After just a year of marketing, the HuB Building on Fruitville Road and its namesake business incubator are full.
Owned by Sarasota entrepreneur Jesse Biter, the 40,000- square-foot building is primarily occupied by the HuB collaborative workspace, which occupies the third floor and half of the four-story building’s second floor.
With the arrival of the Economic Development Corp. of Sarasota County and the leasing of some remaining second floor incubator space, the building is now 100 percent committed.
The initial 37 incubator offices became so popular that HuB founder Rich Swier Jr. and Biter built an additional 17 collaborative workspaces earlier this year.
“It was leased before we even got the furniture,” said Swier. “It filled up quick.”
The last of those incubator units was rented out to a start-up company called Uvidea, which helps schools attract students with online videos.
The other half of the second floor is occupied by a HuB-related company, Lucid Global, which uses holograms and three-dimensional animation to help medical professionals explain health care matters to patients.
Lucid Global last week won one of the first STEMsmart Innovation awards issued by the Greater Sarasota Chamber of Commerce and the Gulf Coast Community Foundation.
The EDC took 4,000 square feet of the fourth floor in September.

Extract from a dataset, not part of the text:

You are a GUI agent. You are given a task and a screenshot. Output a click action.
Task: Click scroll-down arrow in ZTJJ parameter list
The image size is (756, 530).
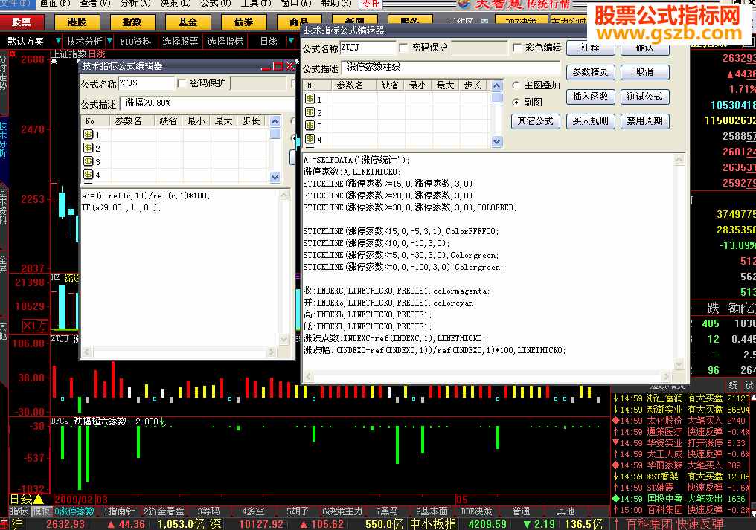[x=497, y=140]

The remainder of that floor is occupied by Biter Enterprises and its Dealers United business, which works to provide group buying power to independent car dealers.
The renovated building opened early this year.
“It’s pretty amazing to fill up a building like this, especially in this time of economic uncertainty,” said Swier. “It just shows you how much entrepreneurial activity is out there.”
Thirty separate businesses are in the 54 HuB offices, not counting Lucid Global.
“The HuB started out as people I knew,” Swier said. “But I didn’t know 90 percent of the people who are in the HuB now, until they moved in.”
HuB collaborative workspace’s tenants pay affordable flat-rate rents. Their offices are arranged around outside windows, with much of the interior space considered common areas for informal meetings and even the occasional party.